Directions for this task: Return every line of the data below that includes the string "number".

(Stored data)
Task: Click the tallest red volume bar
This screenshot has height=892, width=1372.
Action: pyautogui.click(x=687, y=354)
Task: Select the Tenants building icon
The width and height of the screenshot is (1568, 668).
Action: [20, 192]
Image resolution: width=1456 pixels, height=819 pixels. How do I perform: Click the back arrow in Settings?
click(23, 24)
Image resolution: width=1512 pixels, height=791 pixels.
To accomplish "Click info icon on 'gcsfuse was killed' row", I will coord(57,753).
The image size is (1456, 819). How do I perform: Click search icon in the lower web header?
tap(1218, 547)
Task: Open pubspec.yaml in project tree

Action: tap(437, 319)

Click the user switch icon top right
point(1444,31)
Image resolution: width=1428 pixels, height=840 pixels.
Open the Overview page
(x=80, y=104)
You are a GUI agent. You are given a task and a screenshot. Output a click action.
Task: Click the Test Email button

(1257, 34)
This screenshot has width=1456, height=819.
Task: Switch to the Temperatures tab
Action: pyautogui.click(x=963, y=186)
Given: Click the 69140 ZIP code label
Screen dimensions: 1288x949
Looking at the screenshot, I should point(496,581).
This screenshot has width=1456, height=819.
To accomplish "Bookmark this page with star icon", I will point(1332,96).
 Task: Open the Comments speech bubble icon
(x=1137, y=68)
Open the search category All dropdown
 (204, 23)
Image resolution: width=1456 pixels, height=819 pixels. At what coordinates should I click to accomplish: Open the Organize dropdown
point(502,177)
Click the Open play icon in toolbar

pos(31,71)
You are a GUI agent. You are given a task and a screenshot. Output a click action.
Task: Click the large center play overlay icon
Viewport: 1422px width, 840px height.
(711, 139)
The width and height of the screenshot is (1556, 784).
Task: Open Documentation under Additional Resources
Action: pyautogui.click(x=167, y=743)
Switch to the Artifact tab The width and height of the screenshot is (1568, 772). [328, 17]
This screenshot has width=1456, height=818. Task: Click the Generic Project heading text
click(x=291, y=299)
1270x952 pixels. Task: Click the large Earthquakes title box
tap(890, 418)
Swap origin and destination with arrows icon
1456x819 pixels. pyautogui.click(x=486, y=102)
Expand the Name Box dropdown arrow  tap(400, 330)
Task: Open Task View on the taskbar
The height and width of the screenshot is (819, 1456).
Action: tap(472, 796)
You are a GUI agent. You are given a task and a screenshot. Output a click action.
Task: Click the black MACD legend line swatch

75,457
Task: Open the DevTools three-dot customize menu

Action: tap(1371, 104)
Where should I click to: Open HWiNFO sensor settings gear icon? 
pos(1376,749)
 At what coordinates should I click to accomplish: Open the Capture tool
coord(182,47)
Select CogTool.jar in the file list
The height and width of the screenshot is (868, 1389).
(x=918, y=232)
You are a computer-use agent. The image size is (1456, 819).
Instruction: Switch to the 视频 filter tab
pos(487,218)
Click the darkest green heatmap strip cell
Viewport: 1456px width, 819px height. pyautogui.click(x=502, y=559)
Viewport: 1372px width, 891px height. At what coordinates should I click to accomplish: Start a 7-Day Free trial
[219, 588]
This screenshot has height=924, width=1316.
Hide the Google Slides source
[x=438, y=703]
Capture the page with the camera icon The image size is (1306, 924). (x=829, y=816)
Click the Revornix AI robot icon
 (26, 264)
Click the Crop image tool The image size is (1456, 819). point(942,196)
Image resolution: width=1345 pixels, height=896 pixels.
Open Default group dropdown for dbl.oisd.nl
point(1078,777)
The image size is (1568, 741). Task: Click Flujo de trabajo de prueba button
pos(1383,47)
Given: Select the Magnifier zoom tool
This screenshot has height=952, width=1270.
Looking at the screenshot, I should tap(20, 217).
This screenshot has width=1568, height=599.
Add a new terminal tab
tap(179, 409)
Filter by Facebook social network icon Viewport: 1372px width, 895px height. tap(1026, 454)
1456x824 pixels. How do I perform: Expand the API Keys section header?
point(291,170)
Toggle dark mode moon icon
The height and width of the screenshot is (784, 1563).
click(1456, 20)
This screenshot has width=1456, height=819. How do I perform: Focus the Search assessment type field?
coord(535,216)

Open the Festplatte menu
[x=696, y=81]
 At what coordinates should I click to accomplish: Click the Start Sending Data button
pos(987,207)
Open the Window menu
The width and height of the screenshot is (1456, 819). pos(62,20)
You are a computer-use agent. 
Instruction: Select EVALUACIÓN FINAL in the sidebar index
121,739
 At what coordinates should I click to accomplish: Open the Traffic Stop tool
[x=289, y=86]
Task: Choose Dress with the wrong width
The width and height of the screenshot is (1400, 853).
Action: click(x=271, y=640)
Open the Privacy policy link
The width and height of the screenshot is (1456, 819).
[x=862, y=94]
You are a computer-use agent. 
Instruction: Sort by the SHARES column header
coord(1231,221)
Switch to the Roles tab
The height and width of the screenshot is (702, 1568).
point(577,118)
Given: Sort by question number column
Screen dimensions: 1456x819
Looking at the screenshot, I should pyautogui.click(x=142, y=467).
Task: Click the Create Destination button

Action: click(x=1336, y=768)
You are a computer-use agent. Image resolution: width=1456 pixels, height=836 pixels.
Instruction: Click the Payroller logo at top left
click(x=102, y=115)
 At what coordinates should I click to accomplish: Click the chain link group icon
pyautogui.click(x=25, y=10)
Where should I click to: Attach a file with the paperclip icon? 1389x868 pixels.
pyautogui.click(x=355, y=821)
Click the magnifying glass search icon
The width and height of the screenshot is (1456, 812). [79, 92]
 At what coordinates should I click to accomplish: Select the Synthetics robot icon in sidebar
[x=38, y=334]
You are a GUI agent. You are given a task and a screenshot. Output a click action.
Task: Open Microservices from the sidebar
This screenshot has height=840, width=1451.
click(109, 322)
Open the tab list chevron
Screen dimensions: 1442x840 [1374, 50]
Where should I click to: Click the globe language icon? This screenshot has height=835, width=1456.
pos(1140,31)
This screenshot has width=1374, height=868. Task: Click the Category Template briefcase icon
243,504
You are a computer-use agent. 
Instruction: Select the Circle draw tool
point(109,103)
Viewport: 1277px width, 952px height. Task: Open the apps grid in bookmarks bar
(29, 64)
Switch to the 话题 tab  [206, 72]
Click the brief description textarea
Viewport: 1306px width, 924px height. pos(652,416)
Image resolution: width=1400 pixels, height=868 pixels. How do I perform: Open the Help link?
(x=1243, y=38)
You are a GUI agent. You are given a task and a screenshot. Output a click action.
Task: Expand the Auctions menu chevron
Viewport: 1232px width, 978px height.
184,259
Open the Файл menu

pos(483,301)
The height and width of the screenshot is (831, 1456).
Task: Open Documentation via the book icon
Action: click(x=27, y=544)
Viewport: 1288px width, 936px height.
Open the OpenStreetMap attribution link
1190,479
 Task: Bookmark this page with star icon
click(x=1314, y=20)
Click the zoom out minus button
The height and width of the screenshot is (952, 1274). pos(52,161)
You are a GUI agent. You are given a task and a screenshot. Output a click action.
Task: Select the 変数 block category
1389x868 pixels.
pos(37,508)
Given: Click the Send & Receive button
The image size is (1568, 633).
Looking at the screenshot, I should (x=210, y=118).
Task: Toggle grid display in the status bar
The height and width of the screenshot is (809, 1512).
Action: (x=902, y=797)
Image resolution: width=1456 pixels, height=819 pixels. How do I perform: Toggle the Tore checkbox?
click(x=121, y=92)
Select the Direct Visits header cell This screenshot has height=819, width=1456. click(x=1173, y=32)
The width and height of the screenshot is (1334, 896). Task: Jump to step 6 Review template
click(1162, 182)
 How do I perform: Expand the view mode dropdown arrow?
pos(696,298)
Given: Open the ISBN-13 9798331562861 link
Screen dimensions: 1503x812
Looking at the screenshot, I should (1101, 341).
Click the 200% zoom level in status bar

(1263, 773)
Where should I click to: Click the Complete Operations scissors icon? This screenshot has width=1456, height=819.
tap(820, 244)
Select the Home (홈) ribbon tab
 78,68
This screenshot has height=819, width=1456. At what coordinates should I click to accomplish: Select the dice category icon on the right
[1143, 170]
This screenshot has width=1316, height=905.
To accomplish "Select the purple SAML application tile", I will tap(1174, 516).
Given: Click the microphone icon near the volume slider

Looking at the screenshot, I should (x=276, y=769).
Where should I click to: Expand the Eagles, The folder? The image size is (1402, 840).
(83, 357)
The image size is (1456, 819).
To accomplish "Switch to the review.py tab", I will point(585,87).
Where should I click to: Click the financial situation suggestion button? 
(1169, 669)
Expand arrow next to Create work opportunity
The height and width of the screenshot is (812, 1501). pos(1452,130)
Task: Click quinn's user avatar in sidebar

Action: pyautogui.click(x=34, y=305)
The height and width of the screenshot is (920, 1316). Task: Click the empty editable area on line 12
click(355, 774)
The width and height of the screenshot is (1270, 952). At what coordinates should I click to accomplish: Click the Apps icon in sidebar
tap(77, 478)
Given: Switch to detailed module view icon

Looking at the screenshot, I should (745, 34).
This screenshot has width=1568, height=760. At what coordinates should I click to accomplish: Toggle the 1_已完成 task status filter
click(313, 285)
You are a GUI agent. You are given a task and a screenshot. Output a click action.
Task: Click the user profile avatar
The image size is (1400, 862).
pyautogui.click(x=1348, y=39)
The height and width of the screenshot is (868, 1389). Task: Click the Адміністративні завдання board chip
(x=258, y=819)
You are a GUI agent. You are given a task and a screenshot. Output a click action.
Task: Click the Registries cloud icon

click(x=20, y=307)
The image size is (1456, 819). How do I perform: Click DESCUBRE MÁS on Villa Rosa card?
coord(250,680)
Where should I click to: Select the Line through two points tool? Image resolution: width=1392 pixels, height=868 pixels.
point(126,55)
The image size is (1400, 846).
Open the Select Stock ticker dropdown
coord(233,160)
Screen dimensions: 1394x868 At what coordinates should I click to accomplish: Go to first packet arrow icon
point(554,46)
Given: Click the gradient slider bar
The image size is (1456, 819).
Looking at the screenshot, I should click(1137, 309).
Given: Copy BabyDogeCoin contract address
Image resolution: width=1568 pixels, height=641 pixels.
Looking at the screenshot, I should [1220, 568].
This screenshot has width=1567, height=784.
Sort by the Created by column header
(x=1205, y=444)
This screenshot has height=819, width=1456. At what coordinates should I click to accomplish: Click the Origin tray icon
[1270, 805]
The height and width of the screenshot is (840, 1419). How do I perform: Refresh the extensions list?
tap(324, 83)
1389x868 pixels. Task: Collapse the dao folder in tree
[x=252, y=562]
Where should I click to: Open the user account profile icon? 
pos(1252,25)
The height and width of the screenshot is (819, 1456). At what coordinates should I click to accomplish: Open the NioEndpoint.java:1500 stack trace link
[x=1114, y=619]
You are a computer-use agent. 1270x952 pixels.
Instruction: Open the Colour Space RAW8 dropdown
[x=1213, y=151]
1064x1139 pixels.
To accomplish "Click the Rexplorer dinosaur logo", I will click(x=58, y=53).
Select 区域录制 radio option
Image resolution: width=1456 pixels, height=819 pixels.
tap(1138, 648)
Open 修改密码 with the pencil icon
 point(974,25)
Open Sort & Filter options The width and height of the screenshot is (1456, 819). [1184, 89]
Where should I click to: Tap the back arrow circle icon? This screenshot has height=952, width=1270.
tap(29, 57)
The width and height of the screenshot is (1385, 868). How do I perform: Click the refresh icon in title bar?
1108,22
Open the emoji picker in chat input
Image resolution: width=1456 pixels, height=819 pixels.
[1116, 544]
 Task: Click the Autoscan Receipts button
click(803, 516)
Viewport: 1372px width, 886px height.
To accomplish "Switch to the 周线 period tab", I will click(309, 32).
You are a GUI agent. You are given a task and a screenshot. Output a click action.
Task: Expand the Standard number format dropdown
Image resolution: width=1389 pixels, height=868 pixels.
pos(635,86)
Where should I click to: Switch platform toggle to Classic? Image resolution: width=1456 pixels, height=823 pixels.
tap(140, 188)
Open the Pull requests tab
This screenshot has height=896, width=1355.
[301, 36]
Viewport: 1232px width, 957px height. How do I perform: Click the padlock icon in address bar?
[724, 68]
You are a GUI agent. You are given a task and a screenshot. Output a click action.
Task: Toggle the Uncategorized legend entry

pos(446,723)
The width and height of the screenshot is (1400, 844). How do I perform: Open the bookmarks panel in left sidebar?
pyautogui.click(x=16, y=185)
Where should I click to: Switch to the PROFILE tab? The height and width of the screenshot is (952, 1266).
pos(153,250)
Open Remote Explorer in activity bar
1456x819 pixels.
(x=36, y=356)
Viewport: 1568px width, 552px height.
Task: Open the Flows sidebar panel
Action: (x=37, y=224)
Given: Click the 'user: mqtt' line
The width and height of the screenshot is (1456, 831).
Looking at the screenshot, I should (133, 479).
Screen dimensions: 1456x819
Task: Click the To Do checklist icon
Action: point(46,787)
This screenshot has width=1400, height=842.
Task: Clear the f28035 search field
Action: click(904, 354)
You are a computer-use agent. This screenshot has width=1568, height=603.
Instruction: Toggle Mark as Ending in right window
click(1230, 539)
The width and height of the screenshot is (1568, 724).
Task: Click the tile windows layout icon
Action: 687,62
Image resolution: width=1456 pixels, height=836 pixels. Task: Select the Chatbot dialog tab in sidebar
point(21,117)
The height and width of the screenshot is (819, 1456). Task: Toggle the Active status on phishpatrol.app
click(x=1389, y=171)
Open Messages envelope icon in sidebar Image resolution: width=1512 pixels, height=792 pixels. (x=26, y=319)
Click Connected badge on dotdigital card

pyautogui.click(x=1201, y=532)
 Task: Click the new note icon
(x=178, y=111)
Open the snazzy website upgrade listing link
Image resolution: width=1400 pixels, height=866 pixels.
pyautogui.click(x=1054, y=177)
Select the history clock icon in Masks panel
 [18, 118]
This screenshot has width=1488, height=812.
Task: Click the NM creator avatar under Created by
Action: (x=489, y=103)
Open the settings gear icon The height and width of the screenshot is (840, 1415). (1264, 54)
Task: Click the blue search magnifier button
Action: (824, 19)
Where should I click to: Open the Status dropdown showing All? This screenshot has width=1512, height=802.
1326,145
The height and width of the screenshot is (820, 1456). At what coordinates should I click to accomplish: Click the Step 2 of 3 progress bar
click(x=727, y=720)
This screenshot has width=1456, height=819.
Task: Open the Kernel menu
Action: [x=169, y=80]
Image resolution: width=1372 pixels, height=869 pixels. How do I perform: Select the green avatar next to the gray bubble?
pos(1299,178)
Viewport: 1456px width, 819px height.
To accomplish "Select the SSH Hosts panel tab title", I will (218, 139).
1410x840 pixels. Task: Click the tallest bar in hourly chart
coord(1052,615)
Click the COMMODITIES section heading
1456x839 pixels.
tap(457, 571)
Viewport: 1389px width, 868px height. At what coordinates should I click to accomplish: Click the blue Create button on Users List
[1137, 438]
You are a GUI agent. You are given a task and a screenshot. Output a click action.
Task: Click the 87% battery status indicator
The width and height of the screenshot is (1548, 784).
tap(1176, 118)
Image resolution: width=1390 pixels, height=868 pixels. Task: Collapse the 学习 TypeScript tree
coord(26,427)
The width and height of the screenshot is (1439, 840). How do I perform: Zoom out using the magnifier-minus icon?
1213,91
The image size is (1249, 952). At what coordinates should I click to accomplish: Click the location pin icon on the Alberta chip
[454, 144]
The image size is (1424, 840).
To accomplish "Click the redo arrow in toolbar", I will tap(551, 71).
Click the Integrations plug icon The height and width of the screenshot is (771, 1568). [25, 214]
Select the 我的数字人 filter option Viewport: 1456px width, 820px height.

Output of the task:
Given: Sort by question number column
Task: Expand the Standard number format dropdown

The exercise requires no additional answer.